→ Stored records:
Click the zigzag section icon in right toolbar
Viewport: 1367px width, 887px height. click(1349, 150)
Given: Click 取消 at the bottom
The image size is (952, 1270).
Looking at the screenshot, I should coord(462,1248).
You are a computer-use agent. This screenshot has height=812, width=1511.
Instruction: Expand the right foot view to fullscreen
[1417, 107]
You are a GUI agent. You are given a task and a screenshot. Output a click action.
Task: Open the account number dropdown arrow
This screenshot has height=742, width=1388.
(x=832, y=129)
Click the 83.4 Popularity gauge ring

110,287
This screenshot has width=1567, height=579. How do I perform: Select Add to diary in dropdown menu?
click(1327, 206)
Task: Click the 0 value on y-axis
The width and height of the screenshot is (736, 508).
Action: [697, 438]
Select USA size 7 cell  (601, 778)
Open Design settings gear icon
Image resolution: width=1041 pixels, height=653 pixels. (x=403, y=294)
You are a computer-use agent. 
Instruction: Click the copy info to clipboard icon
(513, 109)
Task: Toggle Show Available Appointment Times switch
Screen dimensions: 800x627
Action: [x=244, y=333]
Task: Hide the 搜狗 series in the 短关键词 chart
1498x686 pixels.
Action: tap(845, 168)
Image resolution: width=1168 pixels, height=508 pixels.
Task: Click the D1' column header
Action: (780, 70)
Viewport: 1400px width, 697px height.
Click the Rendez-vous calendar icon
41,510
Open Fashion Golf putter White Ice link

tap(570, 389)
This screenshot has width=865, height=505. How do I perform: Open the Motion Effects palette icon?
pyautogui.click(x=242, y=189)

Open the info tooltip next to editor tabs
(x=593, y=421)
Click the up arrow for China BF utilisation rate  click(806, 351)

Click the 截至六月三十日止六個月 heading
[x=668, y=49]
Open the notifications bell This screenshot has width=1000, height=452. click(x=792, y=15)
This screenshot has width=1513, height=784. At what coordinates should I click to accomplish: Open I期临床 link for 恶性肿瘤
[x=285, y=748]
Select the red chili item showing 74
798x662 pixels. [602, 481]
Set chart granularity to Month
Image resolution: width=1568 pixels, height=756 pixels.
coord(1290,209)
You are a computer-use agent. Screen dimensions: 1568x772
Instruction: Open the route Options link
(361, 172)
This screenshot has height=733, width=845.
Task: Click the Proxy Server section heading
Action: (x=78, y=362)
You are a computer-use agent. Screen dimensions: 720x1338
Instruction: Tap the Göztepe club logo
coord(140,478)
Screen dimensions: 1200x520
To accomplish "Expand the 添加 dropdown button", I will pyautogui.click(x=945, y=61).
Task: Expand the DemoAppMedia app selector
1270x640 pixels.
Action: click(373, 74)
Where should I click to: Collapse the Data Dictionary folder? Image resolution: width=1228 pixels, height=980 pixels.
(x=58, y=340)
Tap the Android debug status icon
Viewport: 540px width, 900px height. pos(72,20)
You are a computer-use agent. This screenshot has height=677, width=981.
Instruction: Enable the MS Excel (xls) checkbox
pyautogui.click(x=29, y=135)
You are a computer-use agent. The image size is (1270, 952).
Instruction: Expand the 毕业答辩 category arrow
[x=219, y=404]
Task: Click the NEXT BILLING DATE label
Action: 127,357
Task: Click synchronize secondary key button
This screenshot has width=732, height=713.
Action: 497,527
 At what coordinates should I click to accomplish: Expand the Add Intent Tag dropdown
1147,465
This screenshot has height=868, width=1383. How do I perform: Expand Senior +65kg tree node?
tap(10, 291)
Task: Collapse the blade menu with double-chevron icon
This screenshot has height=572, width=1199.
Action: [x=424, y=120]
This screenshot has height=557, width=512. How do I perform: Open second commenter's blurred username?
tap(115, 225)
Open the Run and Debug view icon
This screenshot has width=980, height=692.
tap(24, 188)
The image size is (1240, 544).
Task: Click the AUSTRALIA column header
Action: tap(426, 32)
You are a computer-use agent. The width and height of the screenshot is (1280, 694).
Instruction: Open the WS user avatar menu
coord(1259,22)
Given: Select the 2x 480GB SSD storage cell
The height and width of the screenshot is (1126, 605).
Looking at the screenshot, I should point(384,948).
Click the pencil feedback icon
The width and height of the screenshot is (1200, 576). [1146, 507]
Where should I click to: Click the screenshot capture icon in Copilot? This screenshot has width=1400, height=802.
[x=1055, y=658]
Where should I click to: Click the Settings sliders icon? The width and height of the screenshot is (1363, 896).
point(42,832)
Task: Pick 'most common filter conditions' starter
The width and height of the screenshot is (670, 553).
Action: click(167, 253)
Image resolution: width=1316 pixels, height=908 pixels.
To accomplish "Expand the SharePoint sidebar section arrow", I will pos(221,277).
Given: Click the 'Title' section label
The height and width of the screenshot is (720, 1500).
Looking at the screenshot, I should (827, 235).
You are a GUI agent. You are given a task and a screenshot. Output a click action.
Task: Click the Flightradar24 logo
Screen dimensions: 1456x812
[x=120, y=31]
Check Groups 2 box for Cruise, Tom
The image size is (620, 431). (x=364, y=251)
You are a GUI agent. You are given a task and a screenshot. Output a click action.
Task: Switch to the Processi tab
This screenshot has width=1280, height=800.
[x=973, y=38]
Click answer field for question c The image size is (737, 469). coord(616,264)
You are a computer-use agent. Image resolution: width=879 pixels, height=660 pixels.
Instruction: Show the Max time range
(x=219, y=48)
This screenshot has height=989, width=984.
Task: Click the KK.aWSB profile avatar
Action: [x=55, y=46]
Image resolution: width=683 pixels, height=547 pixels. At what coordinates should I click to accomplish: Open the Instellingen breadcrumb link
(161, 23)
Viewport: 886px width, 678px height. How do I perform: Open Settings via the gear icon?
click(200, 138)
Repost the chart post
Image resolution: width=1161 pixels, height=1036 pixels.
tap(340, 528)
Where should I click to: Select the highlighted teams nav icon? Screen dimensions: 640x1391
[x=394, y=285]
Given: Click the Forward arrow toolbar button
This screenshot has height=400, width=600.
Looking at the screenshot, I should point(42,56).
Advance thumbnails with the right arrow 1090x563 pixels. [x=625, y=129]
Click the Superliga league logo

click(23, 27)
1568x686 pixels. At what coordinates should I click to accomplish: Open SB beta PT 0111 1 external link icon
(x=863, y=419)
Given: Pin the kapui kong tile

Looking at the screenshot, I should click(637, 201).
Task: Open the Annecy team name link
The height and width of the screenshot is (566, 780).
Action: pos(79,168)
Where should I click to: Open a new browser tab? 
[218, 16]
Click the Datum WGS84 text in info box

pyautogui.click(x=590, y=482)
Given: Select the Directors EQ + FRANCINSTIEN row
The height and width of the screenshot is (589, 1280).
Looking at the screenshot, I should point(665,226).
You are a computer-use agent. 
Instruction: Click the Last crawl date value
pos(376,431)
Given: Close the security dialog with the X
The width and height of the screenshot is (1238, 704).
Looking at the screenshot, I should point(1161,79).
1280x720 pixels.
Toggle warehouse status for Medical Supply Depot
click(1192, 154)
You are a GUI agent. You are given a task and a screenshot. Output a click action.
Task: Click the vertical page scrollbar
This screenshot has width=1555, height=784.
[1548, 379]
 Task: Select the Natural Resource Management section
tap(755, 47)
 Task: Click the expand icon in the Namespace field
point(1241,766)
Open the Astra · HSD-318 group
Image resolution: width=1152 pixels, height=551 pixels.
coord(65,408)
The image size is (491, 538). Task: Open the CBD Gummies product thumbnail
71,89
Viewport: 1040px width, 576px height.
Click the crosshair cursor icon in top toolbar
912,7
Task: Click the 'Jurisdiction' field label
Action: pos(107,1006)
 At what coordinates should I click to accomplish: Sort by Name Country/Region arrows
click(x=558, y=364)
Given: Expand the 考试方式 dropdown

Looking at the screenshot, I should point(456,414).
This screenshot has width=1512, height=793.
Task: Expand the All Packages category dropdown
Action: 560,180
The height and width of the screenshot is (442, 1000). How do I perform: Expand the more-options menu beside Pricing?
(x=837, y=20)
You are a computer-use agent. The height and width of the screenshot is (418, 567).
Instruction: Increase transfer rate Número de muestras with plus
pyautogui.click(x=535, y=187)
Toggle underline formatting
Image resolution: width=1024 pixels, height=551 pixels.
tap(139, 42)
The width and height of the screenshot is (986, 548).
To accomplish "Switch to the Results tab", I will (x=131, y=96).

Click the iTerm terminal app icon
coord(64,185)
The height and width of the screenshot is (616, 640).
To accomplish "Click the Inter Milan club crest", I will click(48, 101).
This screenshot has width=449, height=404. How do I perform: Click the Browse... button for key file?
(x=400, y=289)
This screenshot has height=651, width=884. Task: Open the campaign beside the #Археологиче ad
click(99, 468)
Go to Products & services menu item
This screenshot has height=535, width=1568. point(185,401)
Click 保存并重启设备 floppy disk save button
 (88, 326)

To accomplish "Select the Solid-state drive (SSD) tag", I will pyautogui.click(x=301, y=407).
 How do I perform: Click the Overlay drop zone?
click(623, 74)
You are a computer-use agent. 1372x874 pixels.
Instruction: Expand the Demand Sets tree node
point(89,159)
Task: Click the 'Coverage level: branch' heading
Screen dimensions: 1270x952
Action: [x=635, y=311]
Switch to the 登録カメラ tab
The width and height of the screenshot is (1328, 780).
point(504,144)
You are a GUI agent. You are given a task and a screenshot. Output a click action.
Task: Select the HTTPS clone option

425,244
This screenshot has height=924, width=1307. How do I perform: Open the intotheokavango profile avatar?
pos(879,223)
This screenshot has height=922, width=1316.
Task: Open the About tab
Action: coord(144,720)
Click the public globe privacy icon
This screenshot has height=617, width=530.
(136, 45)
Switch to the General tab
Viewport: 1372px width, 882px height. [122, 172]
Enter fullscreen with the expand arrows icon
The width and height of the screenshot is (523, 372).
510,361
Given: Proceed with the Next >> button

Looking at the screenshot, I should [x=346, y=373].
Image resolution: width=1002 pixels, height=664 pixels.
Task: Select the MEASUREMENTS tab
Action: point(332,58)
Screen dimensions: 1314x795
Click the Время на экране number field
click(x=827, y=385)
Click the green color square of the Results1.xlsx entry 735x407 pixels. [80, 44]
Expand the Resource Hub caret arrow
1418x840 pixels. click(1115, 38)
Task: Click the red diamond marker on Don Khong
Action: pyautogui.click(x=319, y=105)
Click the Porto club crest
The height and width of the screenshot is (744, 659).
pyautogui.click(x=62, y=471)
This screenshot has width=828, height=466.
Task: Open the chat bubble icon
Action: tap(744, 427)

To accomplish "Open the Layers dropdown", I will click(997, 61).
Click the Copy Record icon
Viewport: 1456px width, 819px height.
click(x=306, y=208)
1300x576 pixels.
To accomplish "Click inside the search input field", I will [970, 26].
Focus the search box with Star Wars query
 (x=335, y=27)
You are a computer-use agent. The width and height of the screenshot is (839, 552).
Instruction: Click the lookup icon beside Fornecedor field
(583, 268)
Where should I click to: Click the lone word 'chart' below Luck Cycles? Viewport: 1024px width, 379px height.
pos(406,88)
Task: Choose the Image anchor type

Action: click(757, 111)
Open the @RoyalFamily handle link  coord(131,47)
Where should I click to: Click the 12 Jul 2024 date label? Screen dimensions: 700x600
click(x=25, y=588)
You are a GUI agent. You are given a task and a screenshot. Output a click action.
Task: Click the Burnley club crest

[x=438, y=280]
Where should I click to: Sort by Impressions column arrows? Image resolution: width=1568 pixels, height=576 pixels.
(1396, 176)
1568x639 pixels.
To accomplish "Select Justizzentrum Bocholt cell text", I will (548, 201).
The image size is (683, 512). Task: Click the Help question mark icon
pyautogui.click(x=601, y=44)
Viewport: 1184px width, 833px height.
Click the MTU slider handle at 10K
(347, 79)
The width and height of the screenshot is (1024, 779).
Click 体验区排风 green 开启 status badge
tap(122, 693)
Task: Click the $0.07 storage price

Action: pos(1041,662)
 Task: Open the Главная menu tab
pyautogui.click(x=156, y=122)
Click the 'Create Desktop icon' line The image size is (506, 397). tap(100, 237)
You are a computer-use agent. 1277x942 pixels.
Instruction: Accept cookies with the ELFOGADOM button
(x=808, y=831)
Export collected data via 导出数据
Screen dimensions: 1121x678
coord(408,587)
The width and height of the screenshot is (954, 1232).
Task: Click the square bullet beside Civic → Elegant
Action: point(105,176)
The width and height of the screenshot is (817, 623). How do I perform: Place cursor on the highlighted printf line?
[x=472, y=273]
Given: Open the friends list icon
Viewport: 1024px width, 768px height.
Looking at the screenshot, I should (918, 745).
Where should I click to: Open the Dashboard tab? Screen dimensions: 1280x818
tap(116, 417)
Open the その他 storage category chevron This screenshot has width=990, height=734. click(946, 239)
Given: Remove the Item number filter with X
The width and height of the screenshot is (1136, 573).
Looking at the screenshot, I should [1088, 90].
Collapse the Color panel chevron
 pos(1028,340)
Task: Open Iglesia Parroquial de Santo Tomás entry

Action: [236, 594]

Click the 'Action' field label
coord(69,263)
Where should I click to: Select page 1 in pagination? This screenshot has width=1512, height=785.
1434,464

→ Task statement:
Begin with the line above that has "Task: Open the Annecy team name link" and continue through the line that has "You are a computer-use agent. The height", setting each one down exactly. Stop there.

→ Answer below:
Task: Open the Annecy team name link
The height and width of the screenshot is (566, 780).
Action: pos(79,168)
Where should I click to: Open a new browser tab? 
[218, 16]
Click the Datum WGS84 text in info box

pyautogui.click(x=590, y=482)
Given: Select the Directors EQ + FRANCINSTIEN row
The height and width of the screenshot is (589, 1280).
Looking at the screenshot, I should point(665,226).
You are a computer-use agent. 
Instruction: Click the Last crawl date value
pos(376,431)
Given: Close the security dialog with the X
The width and height of the screenshot is (1238, 704).
Looking at the screenshot, I should point(1161,79).
1280x720 pixels.
Toggle warehouse status for Medical Supply Depot
click(1192, 154)
You are a GUI agent. You are given a task and a screenshot. Output a click action.
Task: Click the vertical page scrollbar
This screenshot has width=1555, height=784.
[1548, 379]
 Task: Select the Natural Resource Management section
tap(755, 47)
 Task: Click the expand icon in the Namespace field
point(1241,766)
Open the Astra · HSD-318 group
Image resolution: width=1152 pixels, height=551 pixels.
coord(65,408)
The image size is (491, 538). Task: Open the CBD Gummies product thumbnail
71,89
Viewport: 1040px width, 576px height.
Click the crosshair cursor icon in top toolbar
912,7
Task: Click the 'Jurisdiction' field label
Action: pos(107,1006)
 At what coordinates should I click to accomplish: Sort by Name Country/Region arrows
click(x=558, y=364)
Given: Expand the 考试方式 dropdown

Looking at the screenshot, I should point(456,414).
This screenshot has width=1512, height=793.
Task: Expand the All Packages category dropdown
Action: 560,180
The height and width of the screenshot is (442, 1000). How do I perform: Expand the more-options menu beside Pricing?
(x=837, y=20)
You are a computer-use agent. The height and width of the screenshot is (418, 567).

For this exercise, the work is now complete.